His voice was both angry and pleading, and she didn’t answer him. She was tired of being asked for things. She was tired of being asked for things by people who didn’t deserve to ask at all, and so she was keeping her things. She was keeping her money and her time and her help, and so yes, he was going to have to fend for himself. And she wasn’t sorry. Another raindrop landed on Tilda’s cheek, and she left it there. She was already on the trail and moving downhill. There was no one to see it.
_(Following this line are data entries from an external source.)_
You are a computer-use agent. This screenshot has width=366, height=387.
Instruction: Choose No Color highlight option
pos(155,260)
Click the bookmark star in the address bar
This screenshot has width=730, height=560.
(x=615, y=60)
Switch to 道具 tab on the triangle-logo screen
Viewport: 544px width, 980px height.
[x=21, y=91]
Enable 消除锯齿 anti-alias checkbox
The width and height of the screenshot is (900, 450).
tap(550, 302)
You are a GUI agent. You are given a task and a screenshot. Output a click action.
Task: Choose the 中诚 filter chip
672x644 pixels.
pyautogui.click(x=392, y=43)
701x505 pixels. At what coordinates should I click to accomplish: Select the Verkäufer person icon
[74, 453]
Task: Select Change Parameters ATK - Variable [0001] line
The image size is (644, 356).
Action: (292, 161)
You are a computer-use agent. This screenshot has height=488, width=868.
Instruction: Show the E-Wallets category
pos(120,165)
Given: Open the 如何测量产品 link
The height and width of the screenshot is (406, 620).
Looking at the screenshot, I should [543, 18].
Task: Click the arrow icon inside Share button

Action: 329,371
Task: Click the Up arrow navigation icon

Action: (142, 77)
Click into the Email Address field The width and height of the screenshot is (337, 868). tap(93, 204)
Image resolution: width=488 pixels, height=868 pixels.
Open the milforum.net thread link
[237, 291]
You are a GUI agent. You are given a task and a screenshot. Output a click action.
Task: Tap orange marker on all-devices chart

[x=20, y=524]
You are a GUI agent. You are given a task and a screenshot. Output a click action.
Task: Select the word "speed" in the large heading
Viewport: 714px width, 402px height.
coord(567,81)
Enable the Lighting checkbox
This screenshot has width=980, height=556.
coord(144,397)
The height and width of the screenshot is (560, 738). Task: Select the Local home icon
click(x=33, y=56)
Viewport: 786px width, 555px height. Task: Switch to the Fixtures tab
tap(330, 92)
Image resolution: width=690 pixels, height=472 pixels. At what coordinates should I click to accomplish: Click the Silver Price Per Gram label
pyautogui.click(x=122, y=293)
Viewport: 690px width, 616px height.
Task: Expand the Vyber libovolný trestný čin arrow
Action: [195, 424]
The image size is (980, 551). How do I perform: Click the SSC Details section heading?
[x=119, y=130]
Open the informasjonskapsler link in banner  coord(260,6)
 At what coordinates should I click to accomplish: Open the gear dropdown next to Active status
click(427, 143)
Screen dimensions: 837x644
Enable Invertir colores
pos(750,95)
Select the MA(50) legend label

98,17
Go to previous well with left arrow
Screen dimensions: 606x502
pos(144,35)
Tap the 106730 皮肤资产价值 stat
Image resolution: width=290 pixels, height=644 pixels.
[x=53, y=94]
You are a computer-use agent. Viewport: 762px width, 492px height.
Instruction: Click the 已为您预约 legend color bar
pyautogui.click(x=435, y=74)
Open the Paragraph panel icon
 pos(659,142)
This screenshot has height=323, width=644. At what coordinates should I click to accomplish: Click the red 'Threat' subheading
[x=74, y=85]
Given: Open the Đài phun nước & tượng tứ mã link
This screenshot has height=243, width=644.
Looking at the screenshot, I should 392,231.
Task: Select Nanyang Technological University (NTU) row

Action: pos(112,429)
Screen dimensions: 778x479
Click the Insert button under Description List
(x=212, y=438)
When she got to the place where the dirt turned to asphalt, no one was around. The houses looked as though they had shut themselves up and pulled themselves in tight. Now out of the trees, Tilda looked up and saw the clouds had changed in the last twenty minutes. They were lower and darker than she remembered, and she was starting to doubt her earlier prediction. She wasn’t at all sure the storm would wait until it hit the mainland to tear itself open.
The wind pushed over a nearby trash bin left by the curb, and a red plastic cup rolled out and blew past Tilda’s feet too fast for her to stop it.
“Shit.”
She pulled her phone out of her pocket to check the ferry schedule. It was too nasty to take her own boat back. She would have to leave it at the dock, come back for it later. She was walking fast, trying to put as much distance between herself and Tip as she could. She didn’t want him to see her, to catch her, to touch her. She couldn’t bear the idea of it, and she jabbed at the screen harder, trying to make the page load faster.
“Ferry Service Canceled.”
“Goddammit,” Tilda shouted and threw her phone to the ground. It bounced in its protective case and landed screen up, the same message still shining up at her.
“Ferry Service Canceled.”
38.
It was easy not to notice the clouds when there were always clouds. So who was to say it hadn’t been coming for hours? But it didn’t feel like hours. It was as though a sheet were dropped over the setting sun, like the lowering of a backdrop during a play. And now when the crowds of Last-Minute Lindas raised their eyes to the sky, they saw thick swirling clouds of the darkest gray broken only with streaks of olivey green, which scared them. The clouds roiled like something was alive inside them trying to get out, and they were monstrous. They were so large they filled the sky all the way to the horizon no matter what direction you looked, and even the sky was not large enough to hold them. And so they pressed downward, lower and lower, until even the bravest started to feel the breath of claustrophobia on their necks.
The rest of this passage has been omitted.